begin Given passage
Examining that graphic, SQL shows up as one of the tools of the _Data Engineer_ 

Data Engineers provide the essential data architecture services that make data science possible.

![hierarchy](img/ai-hierachy.png)

[Source: Monica Rogati’s fantastic Medium post “The AI Hierarchy of Needs”
](https://hackernoon.com/the-ai-hierarchy-of-needs-18f111fcc007)

![etl](img/etl.png)

[img source: Jeff Hammerbacher’s slide from UC Berkeley CS 194 course ](https://bcourses.berkeley.edu/courses/1377158/pages/cs-194-16-introduction-to-data-science-fall-2015)

### What is a Relational Database? 

![rdb](img/relational-dbms-model.png)
[reference for image ](https://www.studytonight.com/dbms/database-model.php)

### POPULAR RDBMS

- SQLite
- MySQL
- PostgreSql
- Oracle DB
- SQL Server

***
## Goal 2: Database terminology

### Relational Database Schema

![schema](img/MySQL_Schema_Music_Example.png)

[source of image](https://database.guide/what-is-a-database-schema/)

### Table columns view
![table example](img/columns.png)

### Terminology

- Schema
- Primary Key
- Foreign Key
- Structured queries
- Views

***
### SQLite

![sqlite](img/SQLite-Python.jpg)

"SQLite is a C library that provides a lightweight disk-based database that doesn’t require a separate server process and allows accessing the database using a nonstandard variant of the SQL query language. Some applications can use SQLite for internal data storage. It’s also possible to prototype an application using SQLite and then port the code to a larger database such as PostgreSQL or Oracle." - [sqlite documentation](https://docs.python.org/2/library/sqlite3.html)



## But what about connecting to database servers?

To connect to an Oracle database server there is a different package, `cx_Oracle`. The documentation for that package is [here](https://oracle.github.io/python-cx_Oracle/)

***
## Goal 3: Get going with sqlite!
end Given passage
begin Given data
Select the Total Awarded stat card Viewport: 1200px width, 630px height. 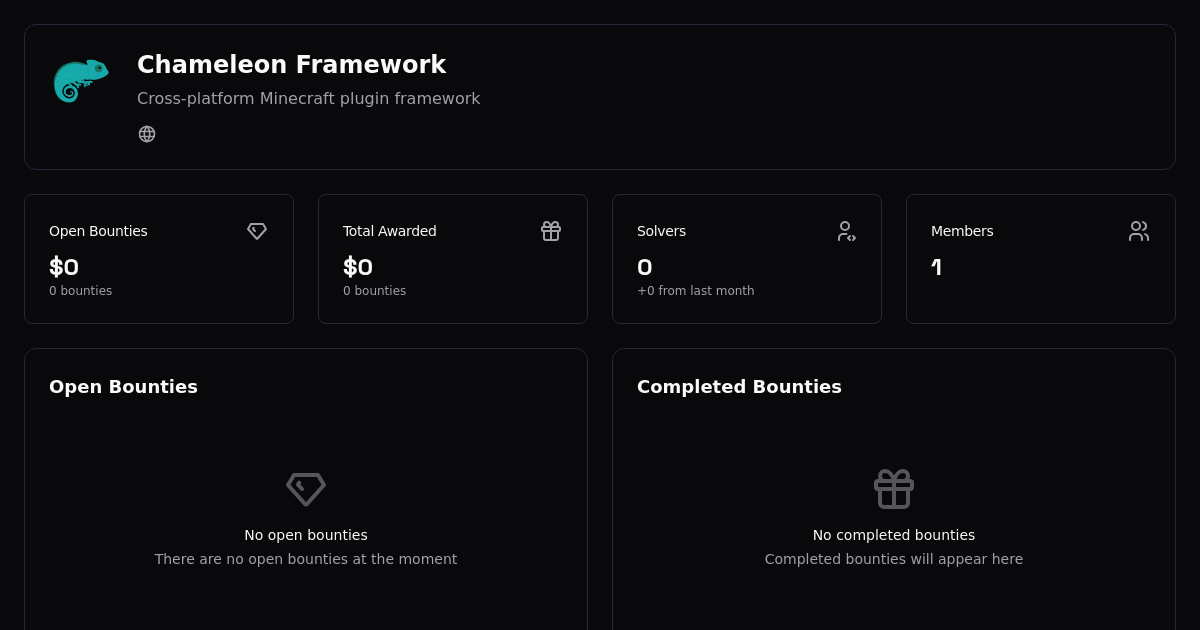453,258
end Given data
● **Challenge**: Write the next part of the lesson notes on SQL and relational databases, picking up right after the "Goal 3: Get going with sqlite!" heading.

● **Result for this task**:
In [1]:
import sqlite3

In [None]:
sqlite3.

#### Load a DB object with `connect` and `cursor`

In [2]:
con = sqlite3.connect('flights.db')
cursor = con.cursor()

#### Use sqlite_master to find all the tables in the schema
Get the schema of a database from a db in sqlite

In [47]:
sqlite3.connect('flights.db').cursor().execute("SELECT name FROM sqlite_master WHERE type='table';").fetchall()

[('airports',), ('airlines',), ('routes',)]

In [11]:
cursor.execute("SELECT name FROM sqlite_master WHERE type='table';")
print(cursor.fetchall())

[('airports',), ('airlines',), ('routes',)]


In [12]:
cursor.execute("SELECT name, type FROM sqlite_master;")
print(cursor.fetchall())

[('airports', 'table'), ('ix_airports_index', 'index'), ('airlines', 'table'), ('ix_airlines_index', 'index'), ('routes', 'table'), ('ix_routes_index', 'index')]


In [9]:
cursor.execute("SELECT * FROM sqlite_master;")
res = cursor.fetchall()
for r in res:
    print(r)

('table', 'airports', 'airports', 2, 'CREATE TABLE airports (\n[index] INTEGER,\n  [id] TEXT,\n  [name] TEXT,\n  [city] TEXT,\n  [country] TEXT,\n  [code] TEXT,\n  [icao] TEXT,\n  [latitude] TEXT,\n  [longitude] TEXT,\n  [altitude] TEXT,\n  [offset] TEXT,\n  [dst] TEXT,\n  [timezone] TEXT\n)')
('index', 'ix_airports_index', 'airports', 3, 'CREATE INDEX ix_airports_index ON airports ([index])')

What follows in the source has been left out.